Quel est l'état du manoir de l'Homoy en 1575 ? L'acte n'en parle pas, mais il doit être pitoyable. Une trentaine d'années plus tard, le 18 décembre l609, on ne parle plus que du "lieu où soulloit estre (où était autrefois) l'hostel et manoir de la seigneurie de l'Hosmois, consistant de présent en masures de maisons, granges, estables et bergerie, court, verger, ousche (jardin) estant de présent en chaulme, le tout tenant et joignant ensemble contenant deux boissellées ou environ".

En 1609, l'Homoy et le Chaillou sont, depuis un certain temps déjà, propriété des Amelot : d'abord, François Amelot, Avocat en Parlement ; ensuite son frère Jehan , Conseiller du Roi et Président es requestes de la Cour de Paris ; puis leur frère Charles, Conseiller du Roi et Maitre Ordinaire de la Chambre des Comptes à Paris. A la mort de ce dernier, les deux seigneuries passent aux enfants de Jehan, à savoir : Jehan Amelot, Conseiller du Roi et Maitre des requestes Ordinaires en son hostel ; Denis Amelot, Conseiller du Roi en son Grand Conseil ; et Jacques Amelot, Conseiller du Roi et Président es Requestes du Palais. Si toutes ces charges étaient vénales, voilà une famille qui devait avoir du répondant !

Un demi siècle plus tard, il y a toujours des Amelot à Meillant. L'un d'entre eux, Pierre, bachelier en droit canonique et docteur en théologie sera curé de Meillant de 1654 à 1710, soit pendant cinquante six ans. Il fut inhumé dans l'église et sa pierre tombale se voit toujours dans la chapelle du Sacré-Coeur, le long du mur. Bon sang ne peut mentir : digne descendant d'hommes de loi, Pierre Amelot fréquentait les prétoires et n'hésitait pas à entrer en procès même avec le seigneur de Meillant ou l'Abbé de Noirlac. Ce dernier, le 13 mars 1674, se vit ainsi forcé d'abandonner au curé Amelot et à ses successeurs le droit de perçevoir la dîme de Givry. Cette dîme avait été donnée aux moines dans le courant du XIIIe siècle, par Bertrand de Givry, par le chevalier Nicolas et par les damoiseaux Humbaud et Mathieu ses fils... qui habitaient dans les parages de l'Homoy.

────────────────

**EXERCICE ÉCRIT:** Reprenez le récit ci-dessus sur le manoir de l'Homoy et la famille Amelot, en enchaînant directement après sa dernière phrase.

**LIGNES DE DONNÉES:**
────────────────

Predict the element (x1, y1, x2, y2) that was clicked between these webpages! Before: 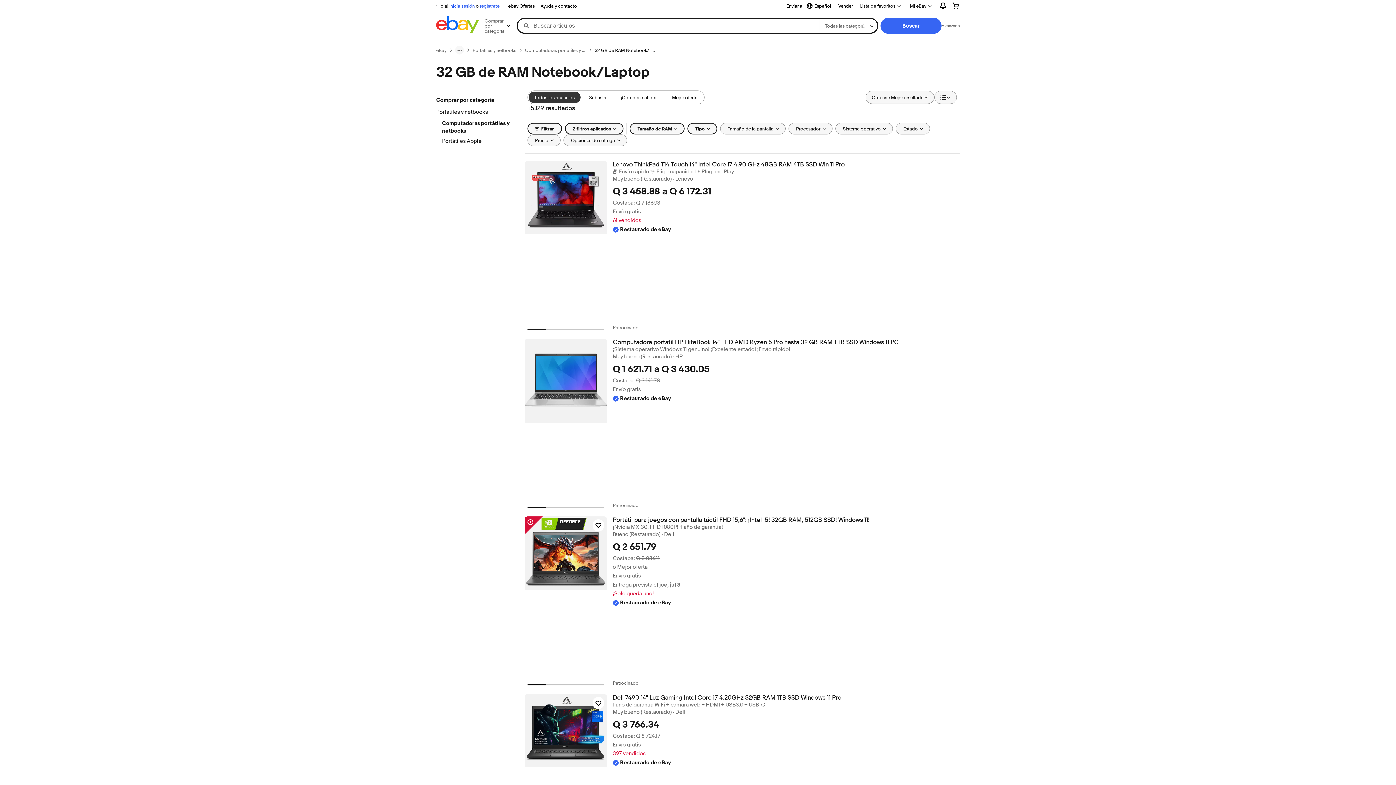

────────────────

**RÉSULTAT DE L'EXERCICE:**
Après les Amelot, ce sont les Bonnet qui possèdent l'Homoy, puis les Lebègue, les Bonneval de Sizière, et enfin les Geoffrenet de Rodais. C'est à ces derniers que la seigneurie appartient au début de la Révolution.

Ceci dit, je ne puis m'empêcher de relater ici une vieille histoire qu'on raconte encore au pays de ma mère, en Bas-Poitou, dans les communes de Loublande et des Echaubrognes. Elle concerne un seigneur du lieu auquel les os ne font plus mal depuis fort longtemps. Or, je viens seulement de réaliser que ce seigneur était aussi seigneur de Meillant. Il s'appelait Jacques de Montberon. Sénéchal d'Angoulême, il devait devenir Gouverneur de Touraine et Maréchal de France, dignité qu'on devait lui enlever pour avoir fait le mauvais choix et avoir préféré les bourguignons au petit roi de Bourges.
- Vers 1380 Jacques de Montberon avait épousé Marie de Maulévrier, devenant de ce fait baron de Maulévrier ... Et l'on raconte aujourd'hui encore que Jacques fut infidèle à Marie ... On raconte qu'il entretint une coupable relation avec la belle Yolande d'Escoubleau de Sourdis... On raconte qu'il lui donna plusieurs enfants, certains disent deux, d'autres trois...
Après la mort de Marie de Maulévrier en 1406, Jacques de Montberon épousa Marguerite de Sancerre, Dame de Meillant et de bien d'autres lieux. Ce faisant il devenait son troisième et avant dernier mari : après Girard de Rais maréchal de France (ne pas confondre avec Gilles), après Béraud comte de Clermont et dauphin d'Auvergne, et avant Jean Lourdin de Saligny connétable de Sicile ... Et l'on raconte que Jacques fut infidèle à Marguerite ... On raconte que lors de ses passages à Maulévrier il continuait à rencontrer Yolande ... On raconte enfin que pour abriter sa belle il lui bâtit un joli manoir aux Echaubrognes, à un quart de lieue de sa forteresse de Maulévrier et sur les bords de la Moine.
- Savez-vous comment il appela ce manoir ? L'Oumois. Ce nom ne vous rappelle rien ?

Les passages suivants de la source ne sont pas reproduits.